Edit: Take this with a grain of salt though, I found your question because I'm trying to accomplish what Crashworks described. I'm thinking of using affinity to open long living threads and have the master thread run the majority of the Cpp-Taskflow hierarchy work, feeding jobs to the others. I've yet to use the sqlite meothod of job-queue/control communication, that's just my plan so far.
I hope someone finds this helpful.
I rolled my own, based on Boost.threads.

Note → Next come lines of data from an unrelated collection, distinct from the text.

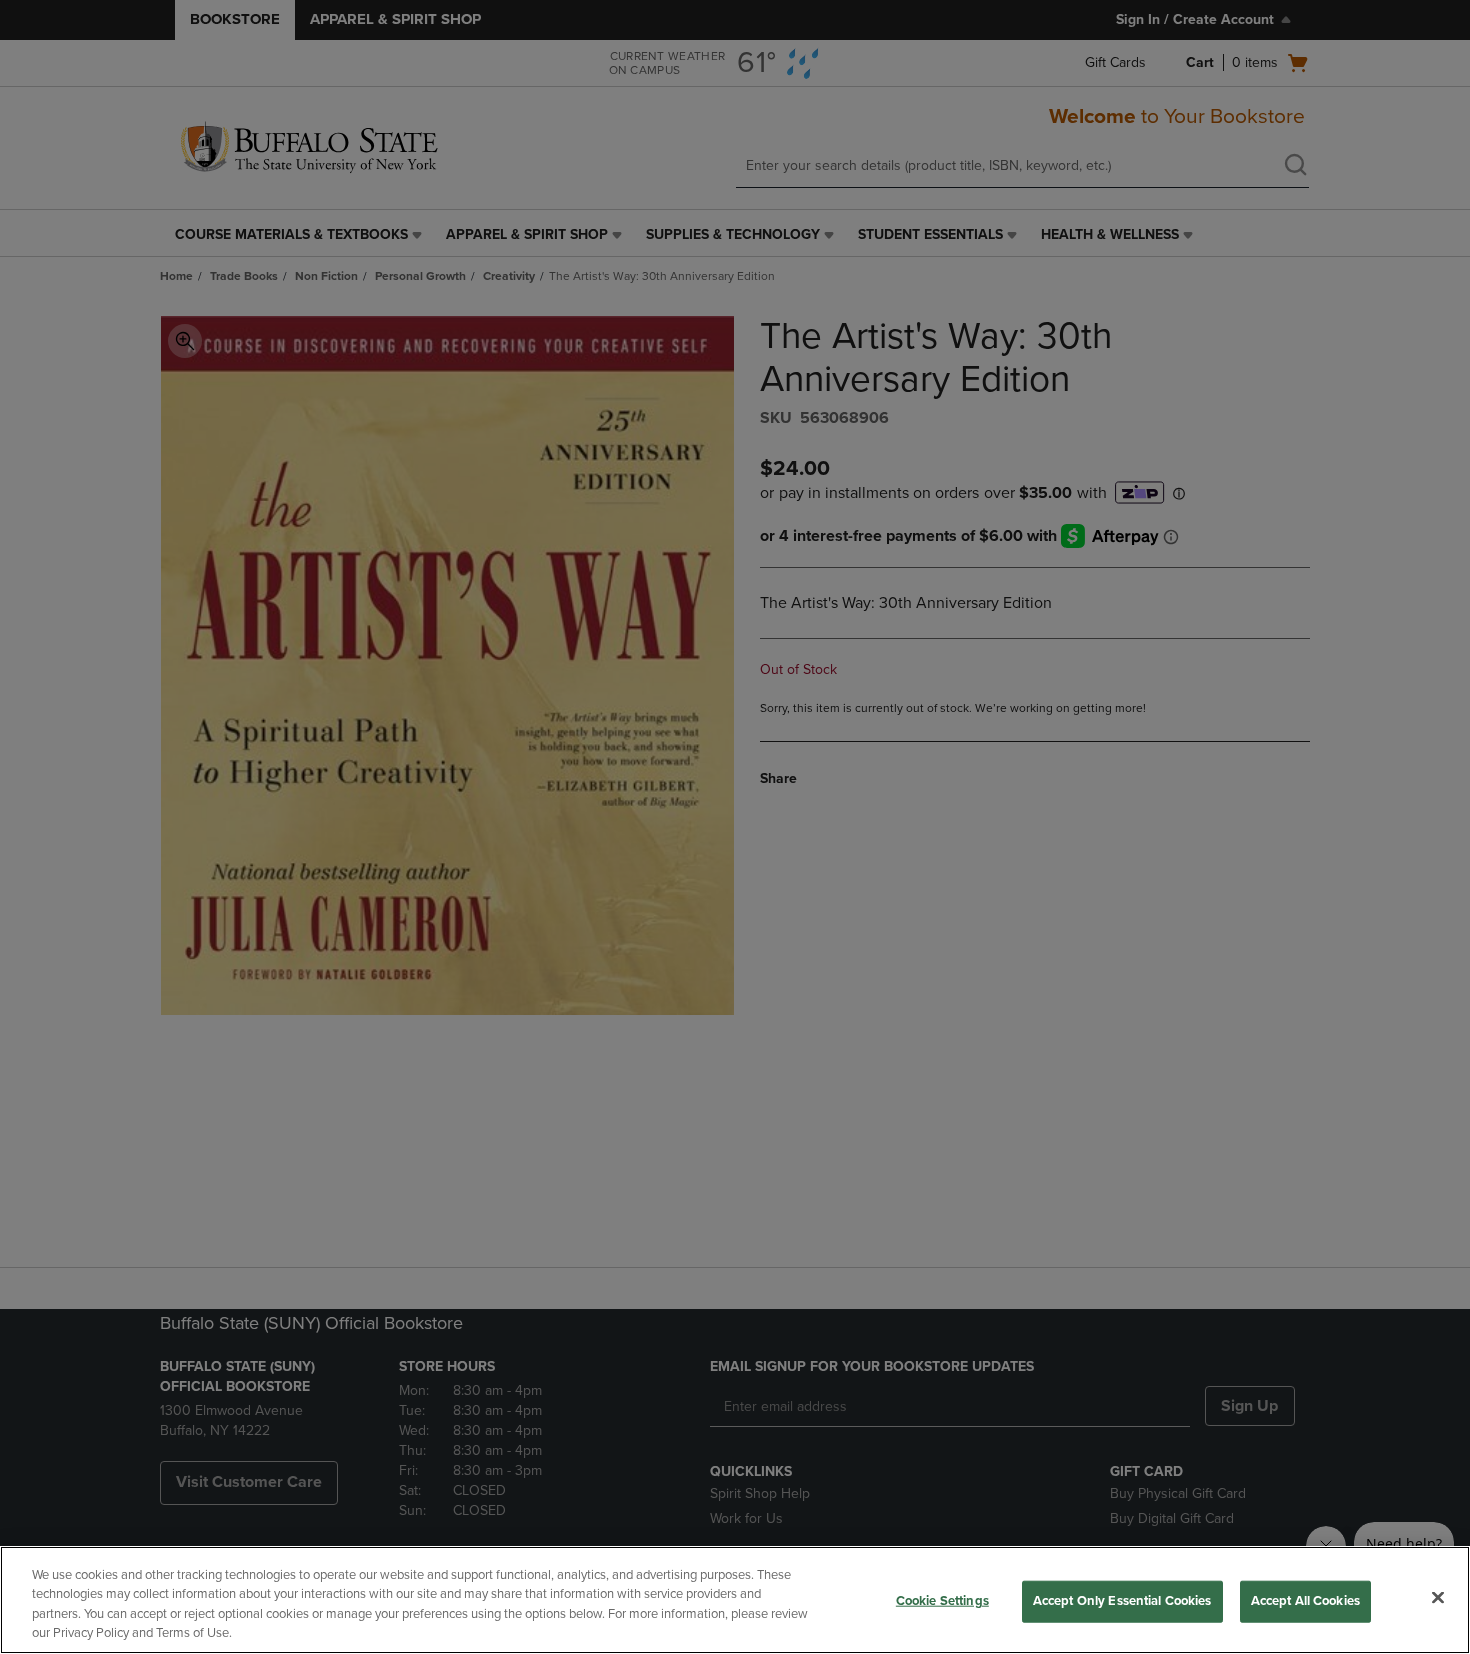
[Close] (1438, 1597)
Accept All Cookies (1305, 1601)
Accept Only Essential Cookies (1122, 1601)
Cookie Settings (942, 1601)
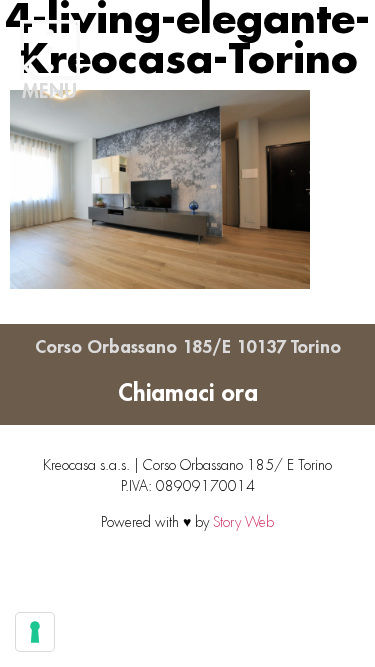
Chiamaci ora (188, 393)
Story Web (243, 522)
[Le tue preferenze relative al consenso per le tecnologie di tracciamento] (35, 632)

I was quite surprised by how much bang I got from writing so little code. If you don't find something pre-made, don't be afraid to roll your own. Between Boost.threads and your experience since writing your own, it might be easier than you remember.
For premade options, don't forget that Chromium is licensed very friendly, so you may be able to roll your own generic library around its code.
There's plenty of distributed resource managers out there. The software that meets nearly all of your requirements is Sun Grid Engine. SGE is used on some of the worlds largest supercomputers and is in active development.
There's also similar solutions in Torque, Platform LSF, and Condor.
It sounds like you may want to roll your own but there's plenty of functionality in all of the above.
Would something like threadpool be useful to you? It's based on boost::threads and basically implements a simple thread task queue that passes worker functions off to the pooled threads.